The same cooling material as that used for the developing roller 14 is used.
According to this photoreceptor 11, the photoreceptor sleeve DR can be rotated by rotationally driving the drive shaft sf with a photoreceptor drive motor (not shown).

  With this structure, the photoconductor 11 is cooled in the same manner as the developing roller 141, and the temperature inside the apparatus increases due to continuous operation of the image forming apparatus, in particular, the photoconductor 11 itself and the image forming unit including the photoconductor 11 and the developing device 14. Temperature rise can be suppressed.

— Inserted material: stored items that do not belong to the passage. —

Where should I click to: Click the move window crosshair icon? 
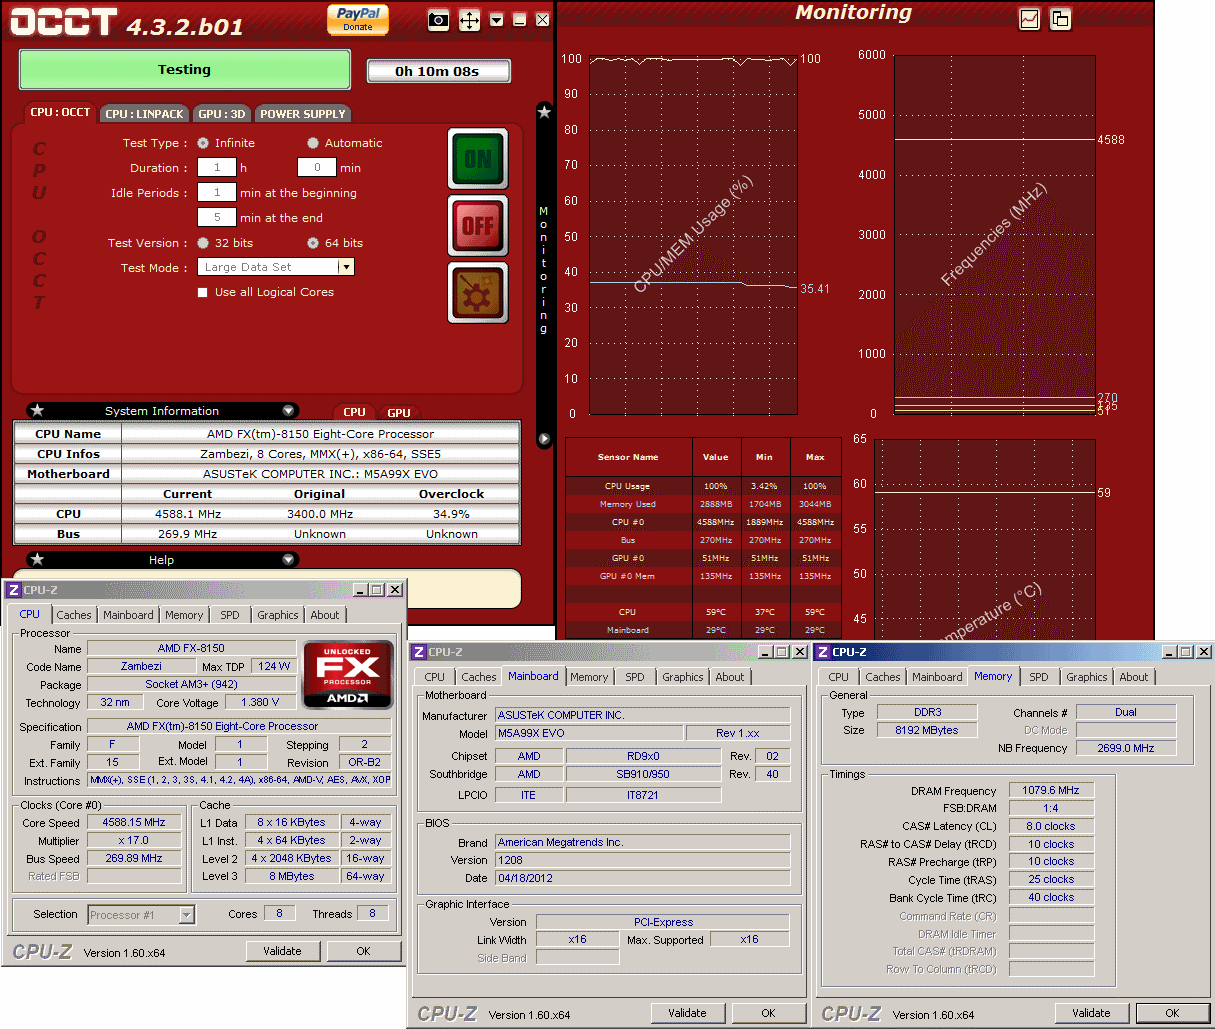point(469,20)
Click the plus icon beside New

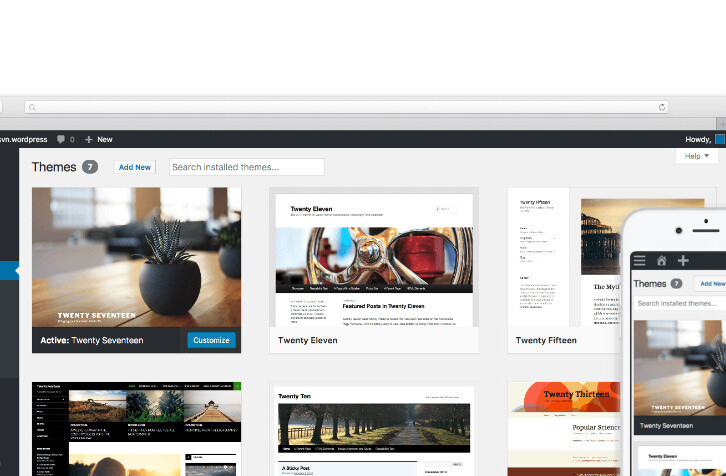(x=88, y=139)
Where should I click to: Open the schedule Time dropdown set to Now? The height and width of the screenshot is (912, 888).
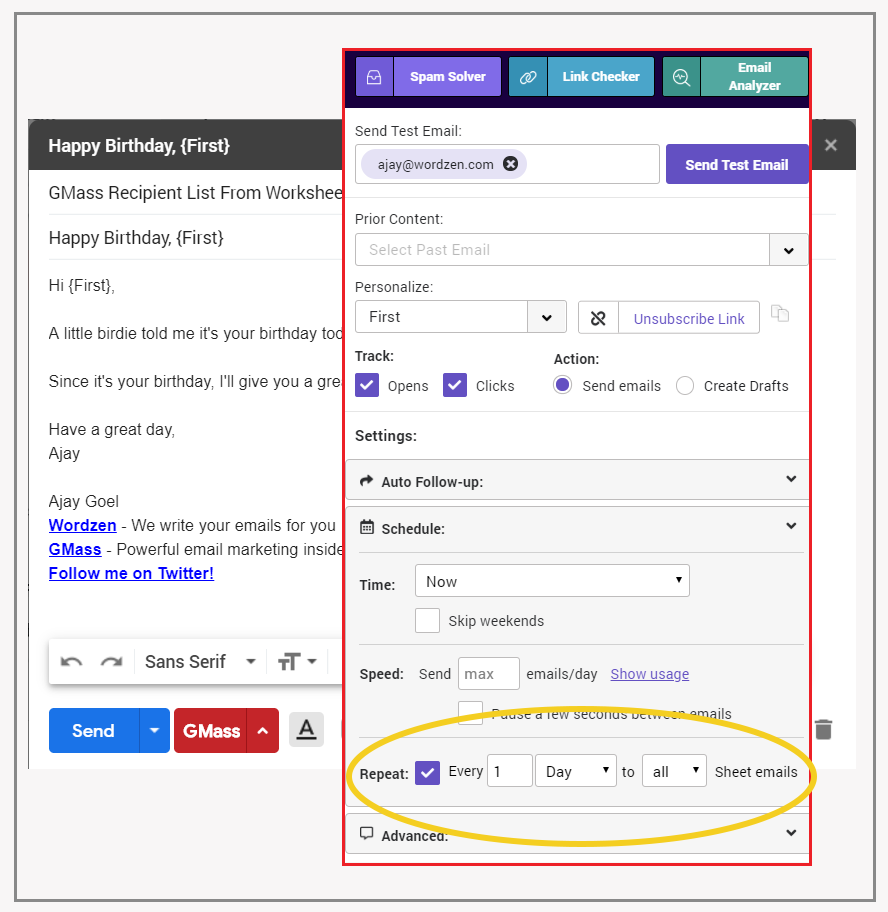[552, 581]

  Although the tandem color image forming apparatus has been described above as an example, the present invention can be applied to a four-cycle color image forming apparatus and a monochrome image forming apparatus.

  INDUSTRIAL APPLICABILITY The present invention can be used to provide an electrophotographic image forming apparatus such as a copying machine, a printer, a facsimile machine, or a multifunction machine combining two or more of these.

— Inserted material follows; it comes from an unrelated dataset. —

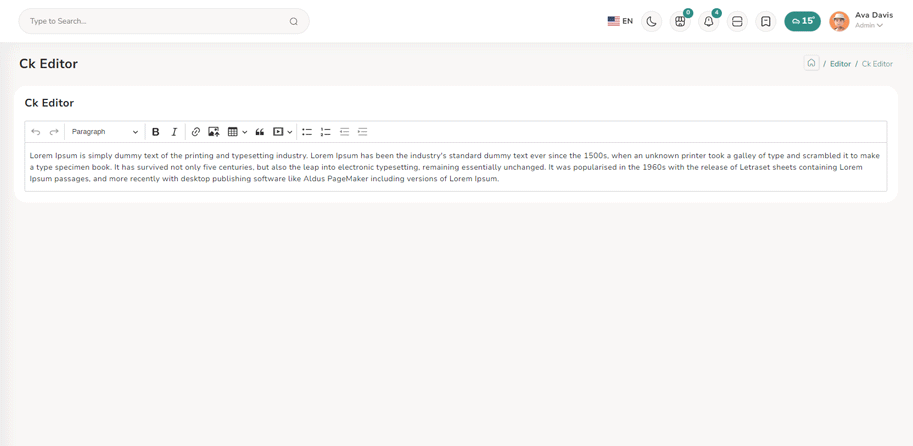Open the EN language selector
This screenshot has width=913, height=446.
tap(620, 21)
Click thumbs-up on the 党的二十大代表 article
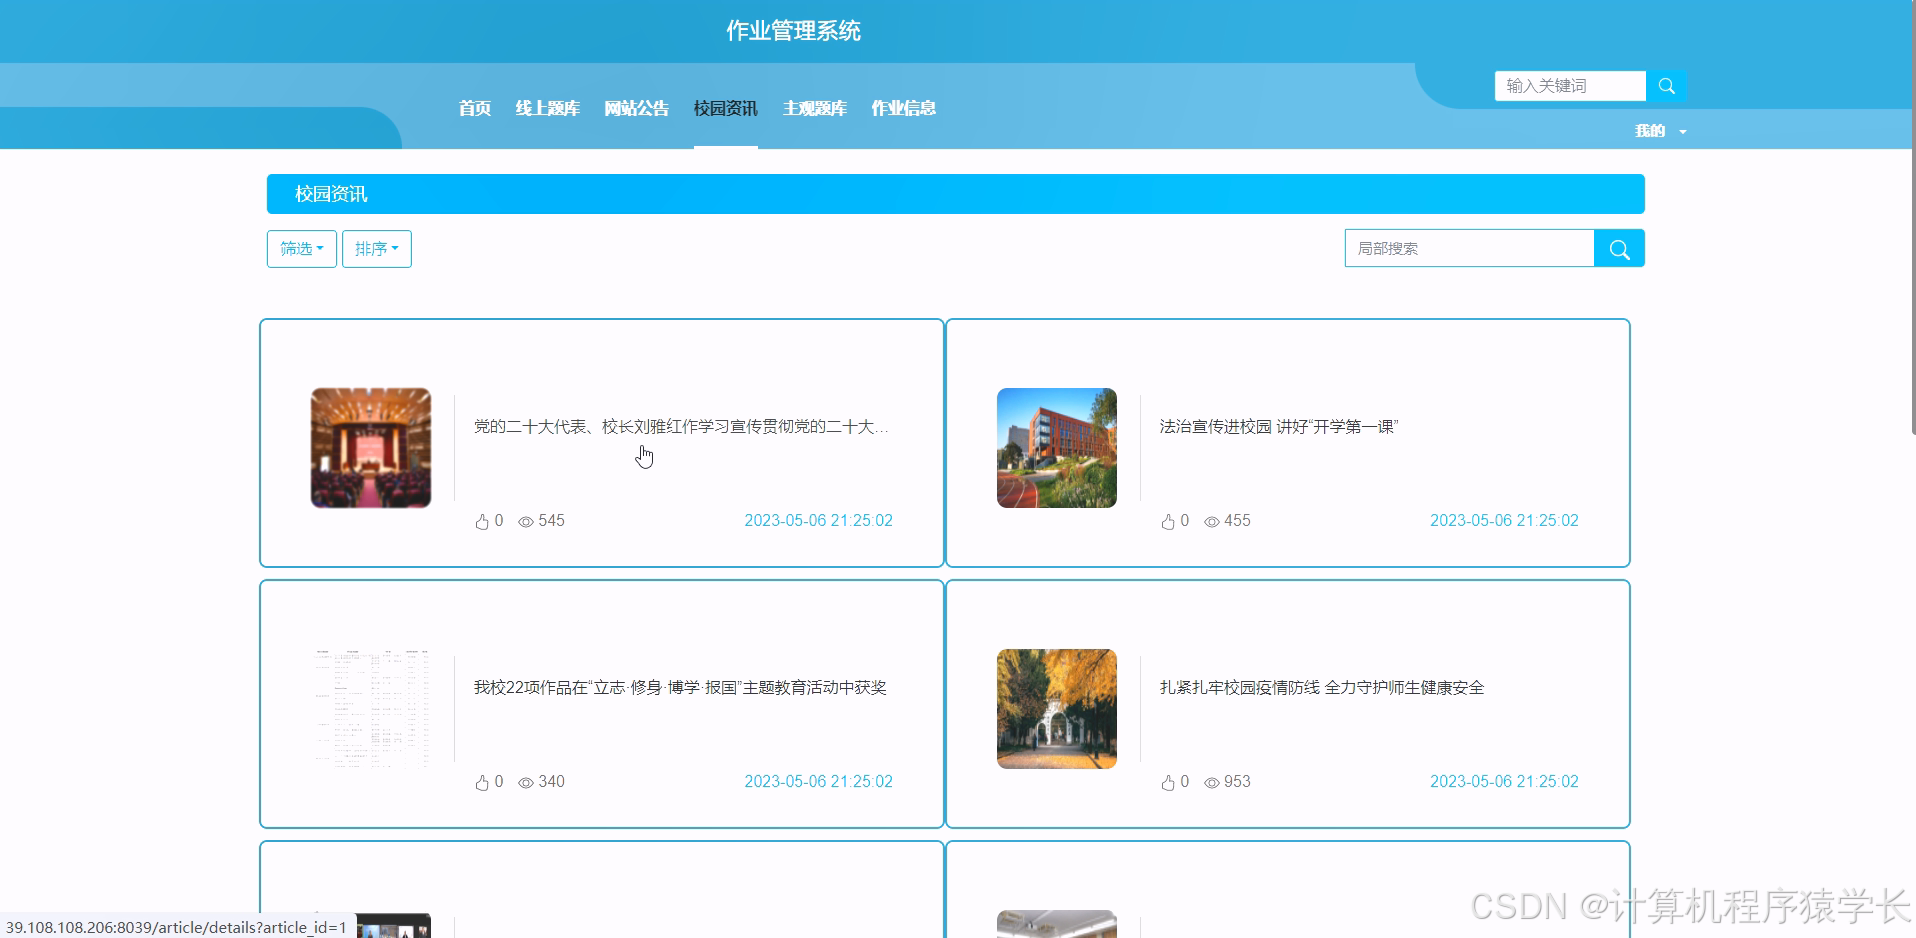 click(482, 522)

1 is a diagram illustrating a schematic configuration of an example of an image forming apparatus according to the present invention. 2A is a cross-sectional view of the developing roller of the developing device of the image forming unit in the image forming apparatus of FIG. 1, and FIG. 2B is a cross-sectional view taken along line XX of FIG. . 3A is a cross-sectional view of the photoconductor of the image forming unit in the image forming apparatus of FIG. 1, and FIG. 3B is a cross-sectional view taken along line YY of FIG. 3A.

Explanation of symbols

A Image forming apparatus Y Yellow image forming part M Magenta image forming part C Cyan image forming part K Black image forming part 11 Photoreceptor DR Photoreceptor sleeve f1, f2 Flange part sf Drive shaft 110 Cooling material 12 Charging apparatus 13 Image exposure apparatus 14 Developing device 141 Developing roller SL Developing sleeve F1, F2 Flange portion SF1 Drive shaft SF2 Support shaft B1, B2 Bearing portion Mg Magnet piece 140 Cooling material 15 Cleaning device 2 Primary transfer roller 21 Drive roller 22 Opposing roller 3 Intermediate transfer belt 4 Cleaning Device 5 Secondary transfer roller 6 Fixing device 7 Timing roller pair 8 Paper feed cassette 81 Paper feed roller 9 Paper discharge roller pair T Paper discharge tray S Recording paper

Claims (7)

A rotating member used in an image forming unit including a photosensitive member and a developing device for forming an electrostatic latent image in an electrophotographic image forming apparatus and developing the electrostatic latent image; The sleeve has a shaft for rotating the sleeve, and has a space portion between the inner wall surface of the sleeve and the shaft, and a cooling material is sealed in the space portion. A rotating body for an electrophotographic image forming apparatus. 2. The rotating body for an electrophotographic image forming apparatus according to claim 1, wherein the thermal conductivity of the shaft is larger than the thermal conductivity of the metal substrate constituting the sleeve. 3. The rotating body for an electrophotographic image forming apparatus according to claim 1, wherein the sleeve is a developing roller used as a developing sleeve. 3. The rotating body for an electrophotographic image forming apparatus according to claim 1, wherein the sleeve is a photosensitive body formed as a photosensitive sleeve. 5. The rotation for an electrophotographic image forming apparatus according to claim 1, wherein the cooling material is a hydrogel base material using a polymer material selected from a natural water-soluble polymer material and a synthetic polymer material. body. 5. The rotating body for an electrophotographic image forming apparatus according to claim 1, wherein the cooling material is an antifreeze coolant. An electrophotographic image forming apparatus comprising the rotating body according to claim 1.